Both devices start the core and immediately pause after the first call to flip buffers, storing the frame number and timestamp for when the pause completed. They then do a "hand shake" of sorts, where basically the initiating device says, "I'm ready!", and the other device (when ready) responds with "I'm resuming in 10 seconds from timestamp X at frame number X". The initiating device uses this information to calculate when to resume. They then enter an asynchronous communication loop with each other, where both devices send repeated messages with the following information:
1) N64 digital button states (queue of states if more than one change between messages)
2) N64 analog state (or queue of states if message time exceeds a minimum time delay between snapshots)

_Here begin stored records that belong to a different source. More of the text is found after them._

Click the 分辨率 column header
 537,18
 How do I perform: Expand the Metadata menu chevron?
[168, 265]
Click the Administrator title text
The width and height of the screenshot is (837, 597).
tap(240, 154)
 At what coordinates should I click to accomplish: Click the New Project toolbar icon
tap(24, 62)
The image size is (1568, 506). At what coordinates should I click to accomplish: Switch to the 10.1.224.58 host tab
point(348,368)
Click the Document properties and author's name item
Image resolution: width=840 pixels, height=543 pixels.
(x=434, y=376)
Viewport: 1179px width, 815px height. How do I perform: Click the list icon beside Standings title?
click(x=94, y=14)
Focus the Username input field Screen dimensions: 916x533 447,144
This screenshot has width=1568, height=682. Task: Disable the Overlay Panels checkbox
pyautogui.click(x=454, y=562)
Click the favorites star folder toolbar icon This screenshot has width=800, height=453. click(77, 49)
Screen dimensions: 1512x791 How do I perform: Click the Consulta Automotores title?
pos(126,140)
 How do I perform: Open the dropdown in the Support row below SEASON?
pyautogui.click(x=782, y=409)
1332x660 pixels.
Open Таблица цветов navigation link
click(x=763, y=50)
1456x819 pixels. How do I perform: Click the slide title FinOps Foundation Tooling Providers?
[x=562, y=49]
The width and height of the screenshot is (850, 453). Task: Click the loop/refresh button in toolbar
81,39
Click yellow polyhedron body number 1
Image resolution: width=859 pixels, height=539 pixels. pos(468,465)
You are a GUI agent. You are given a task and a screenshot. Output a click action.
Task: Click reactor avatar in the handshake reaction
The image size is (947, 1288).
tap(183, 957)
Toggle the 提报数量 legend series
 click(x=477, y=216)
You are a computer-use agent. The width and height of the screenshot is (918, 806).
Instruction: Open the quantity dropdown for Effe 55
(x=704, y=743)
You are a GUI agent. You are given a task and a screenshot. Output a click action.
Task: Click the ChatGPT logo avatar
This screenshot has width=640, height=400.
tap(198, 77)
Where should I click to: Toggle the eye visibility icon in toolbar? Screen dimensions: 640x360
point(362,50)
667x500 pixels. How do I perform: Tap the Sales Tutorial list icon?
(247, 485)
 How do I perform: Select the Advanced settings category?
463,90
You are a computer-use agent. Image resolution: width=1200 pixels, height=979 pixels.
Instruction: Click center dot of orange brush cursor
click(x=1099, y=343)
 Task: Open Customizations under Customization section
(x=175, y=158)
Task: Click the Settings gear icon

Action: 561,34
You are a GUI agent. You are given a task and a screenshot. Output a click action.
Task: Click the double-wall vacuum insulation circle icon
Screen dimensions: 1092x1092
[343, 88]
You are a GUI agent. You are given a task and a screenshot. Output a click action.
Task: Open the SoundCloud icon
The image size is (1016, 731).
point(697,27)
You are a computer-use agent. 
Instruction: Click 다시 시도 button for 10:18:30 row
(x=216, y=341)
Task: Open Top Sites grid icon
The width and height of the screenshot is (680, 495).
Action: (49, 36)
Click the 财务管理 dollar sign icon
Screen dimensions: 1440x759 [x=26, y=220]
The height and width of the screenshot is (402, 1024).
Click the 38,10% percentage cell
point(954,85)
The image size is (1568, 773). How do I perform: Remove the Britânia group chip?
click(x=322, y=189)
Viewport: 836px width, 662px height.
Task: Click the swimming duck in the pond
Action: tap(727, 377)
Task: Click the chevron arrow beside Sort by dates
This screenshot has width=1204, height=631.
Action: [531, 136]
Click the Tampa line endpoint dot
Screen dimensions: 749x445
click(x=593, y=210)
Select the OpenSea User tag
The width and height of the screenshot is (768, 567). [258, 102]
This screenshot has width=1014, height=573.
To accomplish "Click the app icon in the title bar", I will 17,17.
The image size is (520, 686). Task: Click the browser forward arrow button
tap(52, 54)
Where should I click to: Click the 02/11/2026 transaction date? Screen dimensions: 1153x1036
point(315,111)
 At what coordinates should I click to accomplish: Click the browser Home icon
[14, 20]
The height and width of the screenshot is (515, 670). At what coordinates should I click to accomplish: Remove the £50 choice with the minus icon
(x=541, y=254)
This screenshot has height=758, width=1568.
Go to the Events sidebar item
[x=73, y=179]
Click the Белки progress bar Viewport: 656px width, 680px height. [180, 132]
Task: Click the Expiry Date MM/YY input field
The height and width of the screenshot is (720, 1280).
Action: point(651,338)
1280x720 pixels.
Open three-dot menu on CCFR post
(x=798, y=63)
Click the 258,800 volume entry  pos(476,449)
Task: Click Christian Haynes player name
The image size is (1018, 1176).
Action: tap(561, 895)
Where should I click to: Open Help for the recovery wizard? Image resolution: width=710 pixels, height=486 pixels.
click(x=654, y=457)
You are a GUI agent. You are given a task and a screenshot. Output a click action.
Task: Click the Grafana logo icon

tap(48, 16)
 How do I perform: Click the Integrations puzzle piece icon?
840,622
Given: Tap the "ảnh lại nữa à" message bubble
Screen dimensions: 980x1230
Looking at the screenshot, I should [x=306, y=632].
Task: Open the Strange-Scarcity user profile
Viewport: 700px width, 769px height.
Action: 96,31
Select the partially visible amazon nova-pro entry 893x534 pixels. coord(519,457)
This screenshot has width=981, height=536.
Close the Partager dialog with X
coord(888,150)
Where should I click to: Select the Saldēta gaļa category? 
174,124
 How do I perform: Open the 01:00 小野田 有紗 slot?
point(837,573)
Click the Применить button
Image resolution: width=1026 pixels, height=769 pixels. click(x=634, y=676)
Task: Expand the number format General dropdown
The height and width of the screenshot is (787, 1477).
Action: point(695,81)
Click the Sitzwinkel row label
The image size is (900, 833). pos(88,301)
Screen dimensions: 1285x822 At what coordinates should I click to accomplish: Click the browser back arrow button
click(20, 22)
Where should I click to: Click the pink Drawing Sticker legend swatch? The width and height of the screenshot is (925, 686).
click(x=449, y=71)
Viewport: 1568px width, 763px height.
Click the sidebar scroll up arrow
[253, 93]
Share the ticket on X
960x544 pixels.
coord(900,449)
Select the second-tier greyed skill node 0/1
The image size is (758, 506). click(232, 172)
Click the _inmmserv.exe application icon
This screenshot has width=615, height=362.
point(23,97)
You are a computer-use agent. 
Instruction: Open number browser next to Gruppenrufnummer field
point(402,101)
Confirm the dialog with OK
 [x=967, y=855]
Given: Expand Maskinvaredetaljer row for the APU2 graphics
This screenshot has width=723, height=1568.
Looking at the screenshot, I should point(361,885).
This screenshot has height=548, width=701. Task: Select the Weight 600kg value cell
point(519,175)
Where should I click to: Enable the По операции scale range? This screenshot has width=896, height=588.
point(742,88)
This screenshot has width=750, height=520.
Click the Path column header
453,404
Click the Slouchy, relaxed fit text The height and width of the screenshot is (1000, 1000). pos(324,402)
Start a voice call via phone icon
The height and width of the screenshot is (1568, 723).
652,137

3) Video frame number (counted as a 1-up integer) with a timestamp when that frame occurred
Upon receiving the message, each device applies the queue of button and analog states (need an option for touchscreen controls for picking player number), then compares the video frame number and timestamp with their own numbers to determine if they are running faster or slower than the other device. If faster, emulation speed is decreased (minimum 0%). If slower, emulation speed is increased (maximum 100%). In theory, this causes a fast device to slow down when playing with a slow device (not really working correctly yet though).